La seule certitude sur laquelle tout le monde s’accorde aujourd’hui est que les prochaines semaines sont parmi les plus dangereuses que l’humanité ait connues. Toutefois, si la réitération des mises en garde du Kremlin affaiblit la perception du risque nucléaire, celui-ci doit être évalué à partir d’une différence fondamentale.

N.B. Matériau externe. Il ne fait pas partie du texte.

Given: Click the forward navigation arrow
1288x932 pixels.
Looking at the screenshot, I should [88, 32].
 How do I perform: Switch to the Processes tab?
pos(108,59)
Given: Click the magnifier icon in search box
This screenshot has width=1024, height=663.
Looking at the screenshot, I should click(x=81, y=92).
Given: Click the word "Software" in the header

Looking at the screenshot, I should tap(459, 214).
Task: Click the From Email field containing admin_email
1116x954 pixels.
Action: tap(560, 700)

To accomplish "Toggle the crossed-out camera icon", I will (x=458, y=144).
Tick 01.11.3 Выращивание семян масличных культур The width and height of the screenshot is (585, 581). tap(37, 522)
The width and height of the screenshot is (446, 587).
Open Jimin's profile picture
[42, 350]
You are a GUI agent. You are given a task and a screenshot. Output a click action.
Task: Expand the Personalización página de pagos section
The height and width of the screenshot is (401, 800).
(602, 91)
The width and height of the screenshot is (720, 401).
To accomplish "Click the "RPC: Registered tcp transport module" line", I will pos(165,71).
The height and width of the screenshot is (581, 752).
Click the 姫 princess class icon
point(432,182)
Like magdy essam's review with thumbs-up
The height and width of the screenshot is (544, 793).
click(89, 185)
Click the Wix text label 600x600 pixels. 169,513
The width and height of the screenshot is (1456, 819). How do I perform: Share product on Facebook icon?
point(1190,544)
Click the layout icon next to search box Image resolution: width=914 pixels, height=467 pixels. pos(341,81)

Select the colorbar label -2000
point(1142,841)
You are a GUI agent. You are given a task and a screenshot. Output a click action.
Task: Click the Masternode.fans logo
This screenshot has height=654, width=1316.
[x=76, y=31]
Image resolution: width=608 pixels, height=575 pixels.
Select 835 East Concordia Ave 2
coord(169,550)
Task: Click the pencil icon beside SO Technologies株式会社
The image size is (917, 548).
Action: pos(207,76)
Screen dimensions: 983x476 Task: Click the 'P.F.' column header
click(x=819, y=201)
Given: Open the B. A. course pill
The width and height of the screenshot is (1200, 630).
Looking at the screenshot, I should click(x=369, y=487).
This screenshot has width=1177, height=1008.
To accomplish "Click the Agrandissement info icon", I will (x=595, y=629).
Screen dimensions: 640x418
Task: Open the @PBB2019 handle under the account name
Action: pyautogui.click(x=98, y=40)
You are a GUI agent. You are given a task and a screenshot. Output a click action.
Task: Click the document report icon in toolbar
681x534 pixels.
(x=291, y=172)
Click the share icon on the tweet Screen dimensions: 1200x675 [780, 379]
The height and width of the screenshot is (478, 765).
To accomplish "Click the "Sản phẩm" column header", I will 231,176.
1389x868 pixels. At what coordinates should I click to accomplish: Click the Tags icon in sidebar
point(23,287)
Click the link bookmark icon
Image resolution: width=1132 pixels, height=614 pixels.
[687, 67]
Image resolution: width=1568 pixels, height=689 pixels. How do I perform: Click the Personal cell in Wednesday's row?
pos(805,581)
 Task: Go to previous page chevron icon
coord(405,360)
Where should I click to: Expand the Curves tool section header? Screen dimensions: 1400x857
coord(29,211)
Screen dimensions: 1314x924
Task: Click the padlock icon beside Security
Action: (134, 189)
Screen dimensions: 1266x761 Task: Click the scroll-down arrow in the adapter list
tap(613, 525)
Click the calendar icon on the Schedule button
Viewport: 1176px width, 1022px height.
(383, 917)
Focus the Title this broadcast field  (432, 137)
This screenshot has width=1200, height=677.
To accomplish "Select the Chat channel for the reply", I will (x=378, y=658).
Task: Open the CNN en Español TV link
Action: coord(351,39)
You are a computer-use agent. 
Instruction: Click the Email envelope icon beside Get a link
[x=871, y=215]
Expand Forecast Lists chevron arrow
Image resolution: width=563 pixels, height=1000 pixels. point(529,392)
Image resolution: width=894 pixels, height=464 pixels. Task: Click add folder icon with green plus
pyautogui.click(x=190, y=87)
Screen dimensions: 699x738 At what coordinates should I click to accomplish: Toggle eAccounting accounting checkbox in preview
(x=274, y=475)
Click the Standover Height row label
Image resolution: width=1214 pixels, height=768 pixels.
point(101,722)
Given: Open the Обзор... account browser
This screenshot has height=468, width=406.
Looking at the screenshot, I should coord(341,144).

L’Occident tente de justifier son engagement dans le conflit par des éléments de langage fondés sur un mensonge et une violation du droit, puisque les deux chefs d’État qui étaient supposés empêcher la guerre, en l’occurrence Angela Merkel et François Hollande, ont avoué publiquement avoir fomenté le coup d’État de Maïdan qui a mis le feu aux poudres en 2014, puis armé secrètement l’Ukraine en prévision de cet affrontement avec Mouscou.
A contrario, la Fédération de Russie se bat sa survie et n’en déplaise à l’Occident, elle s’efforce de le faire dans le cadre du droit, l’intervention en Ukraine, qui a démarré dans le Donbass, étant fondée du point de vue de Moscou sur le principe de la responsabilité de protéger.
Cette différence suffit à expliquer pourquoi la Russie ne bluffe pas et pourquoi le destin de la planète est suspendu à sa sagesse et sa patience.